Authors Degu Ayele A , Getnet Kassa B , Nibret Mihretie G , Yenealem Beyene F 

Received 2 December 2020

Accepted for publication 28 March 2021

Published 28 April 2021 Volume 2021:13 Pages 395—403

DOI https://doi.org/10.2147/IJWH.S295348

Checked for plagiarism Yes

Review by Single anonymous peer review

Peer reviewer comments 2

Editor who approved publication: Professor Elie Al-Chaer



Alemu Degu Ayele,1 Bekalu Getnet Kassa,1 Gedefaye Nibret Mihretie,1 Fentahun Yenealem Beyene2

1Department of Midwifery, College of Health Sciences, Debre Tabor University, Debre Tabor, Ethiopia; 2Department of Midwifery, College of Medicine and Health Sciences, Bahir Dar University, Bahir Dar, Ethiopia

Correspondence: Alemu Degu Ayele
Department of Midwifery, College of Health Sciences, Debre Tabor University, PO Box 272, Debre Tabor, Ethiopia
Tel +251920770887
Email [email protected]

Purpose: Although its fetal outcomes and practicality are unclear time interval between decision-to-delivery ≤ 30 minutes in emergency caesarean section (CS) is the internationally accepted standard of practice.
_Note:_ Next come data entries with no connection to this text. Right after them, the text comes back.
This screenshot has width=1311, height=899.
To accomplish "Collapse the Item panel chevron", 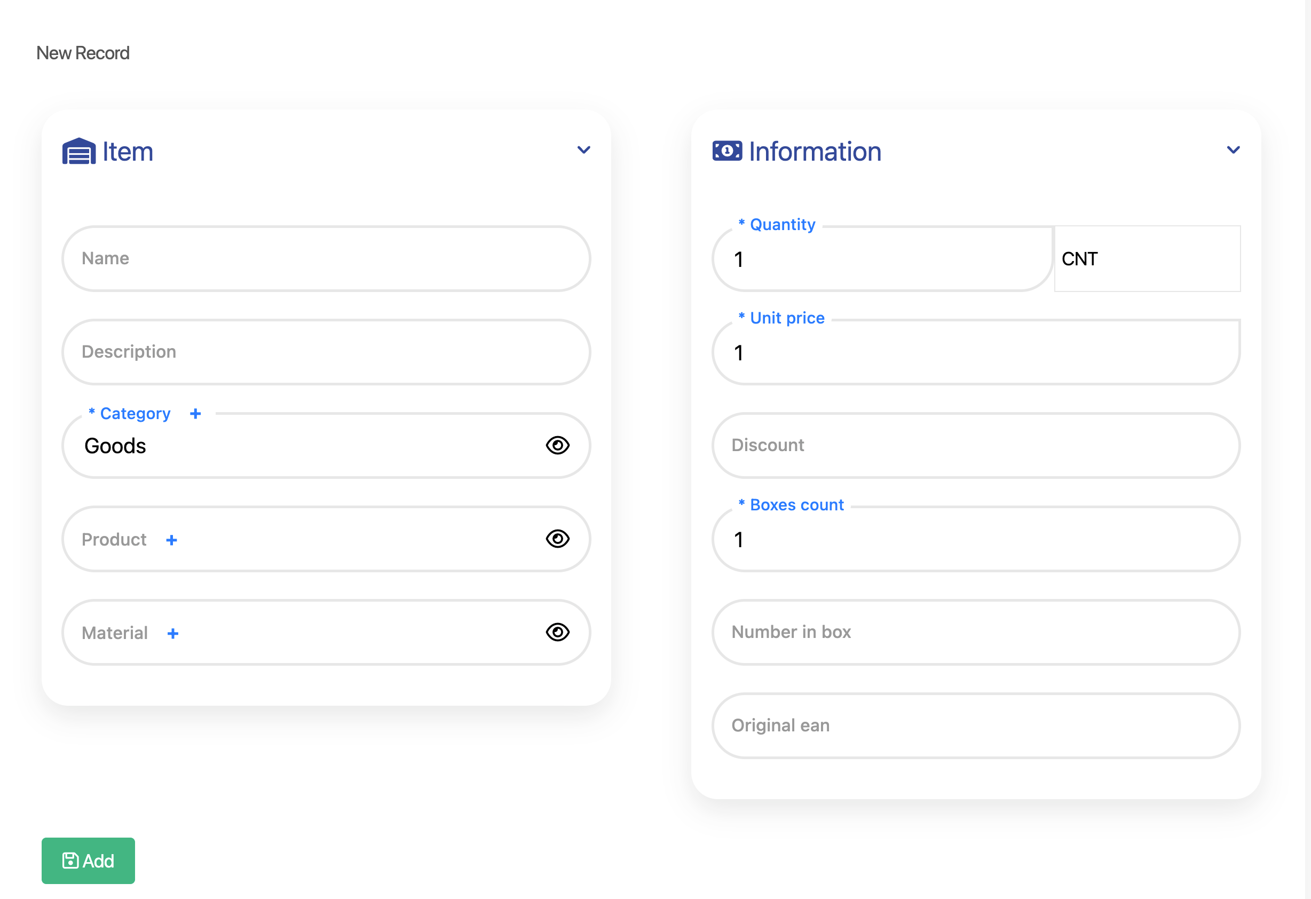I will (x=583, y=150).
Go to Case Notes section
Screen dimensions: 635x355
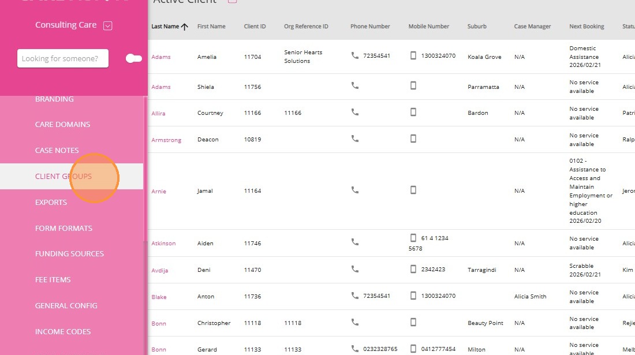[x=57, y=150]
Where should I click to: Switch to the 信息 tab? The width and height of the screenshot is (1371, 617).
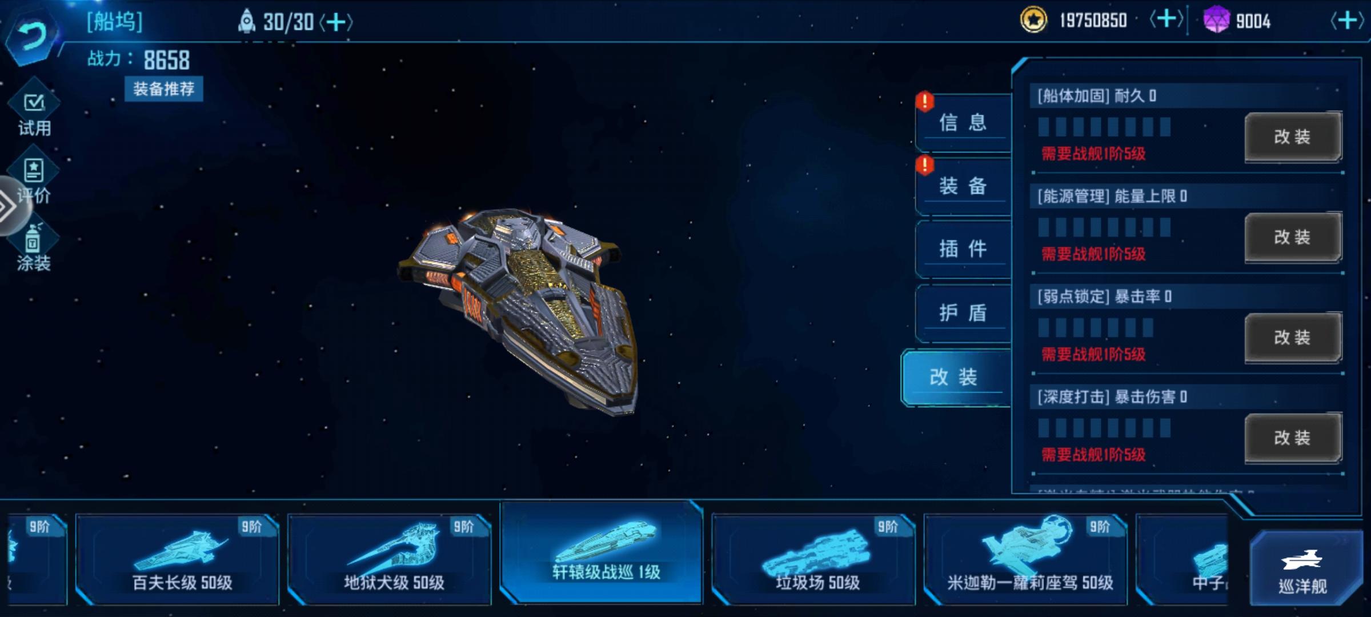[963, 122]
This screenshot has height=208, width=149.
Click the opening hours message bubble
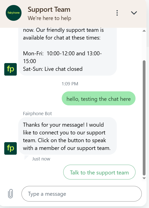[x=68, y=52]
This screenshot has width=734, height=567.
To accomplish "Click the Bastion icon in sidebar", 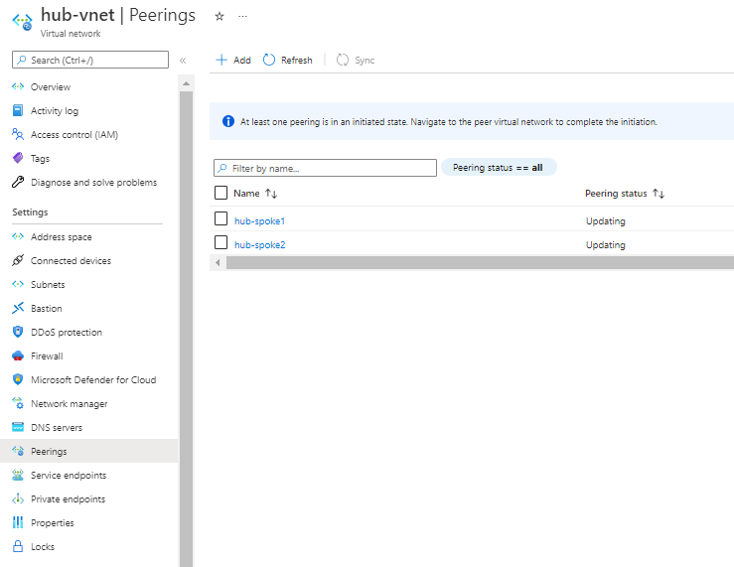I will [18, 309].
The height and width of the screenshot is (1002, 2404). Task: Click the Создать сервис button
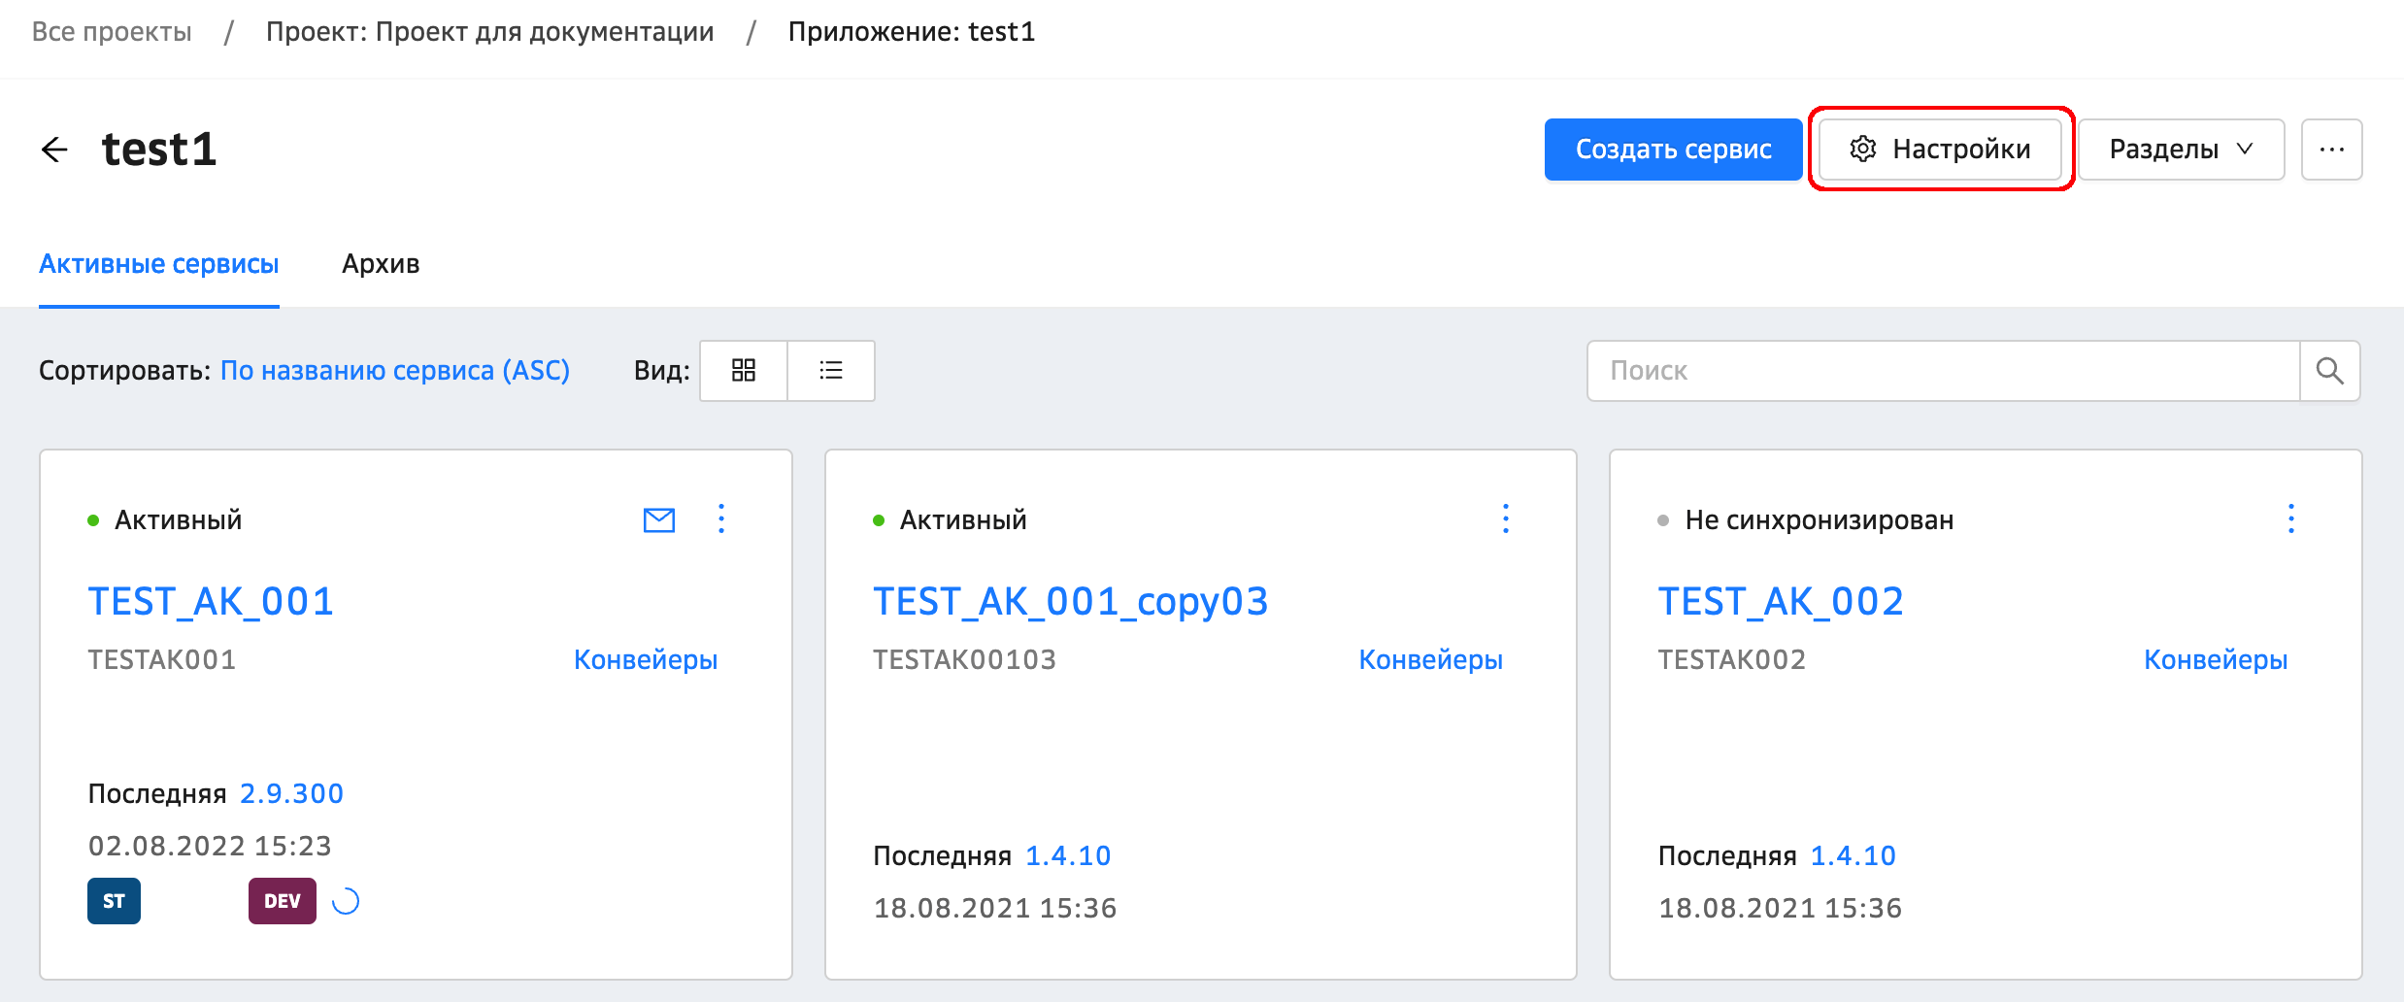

This study aimed to determine whether a decision to delivery interval (DDI) of approximately 30 minutes was achieved in daily practice, its fetal outcomes, and associated factors among emergency caesarean section delivery at South Gondar Zone Hospitals, Northwest Ethiopia.
Patients and Methods: Retrospective cross-sectional study was carried out from August 1– 30/2020 among emergency caesarean sections. Information was collected from the birth register book and individual files of standardized facility booking forms. The data was encoded and entered into Epi-Data version 4.2 and exported to SPSS version 23 for analysis. A bivariable and multivariable logistic regression analysis was conducted and a significant association was recorded at p< 0.05.
Results: Only 17.5% of parturients attained a decision-to-delivery interval ≤ 30 minutes. The average median of decision to delivery interval was 54 minutes with interquartile range (IQR) of 48– 80 minutes. Time taken to collect material with Adjusted odds ratio (AOR=10.3, 95% CI 5.87– 45.7), time of decision (AOR=0.32, 95% CI, 0.15– 0.67), and time taken from decision to delivery to delivery of anesthesia (AOR=4.74, 95% CI, 1.30– 17.3) were the predictors of prolonged delivery time interval. Significant fetal adverse outcomes were not observed in a decision to delivery interval higher than 30 minutes.
Conclusion: In most cases, delivery was not completed within the prescribed ≤ 30-minutes interval, particularly in developing countries with infrastructural challenges, however, fetal outcomes were not directly correlated. Despite lack of substantial linkage between the delivery time declaration and fetal events, an unreasonable gap from the decision-making to birth of the child is not appropriate and should be discouraged.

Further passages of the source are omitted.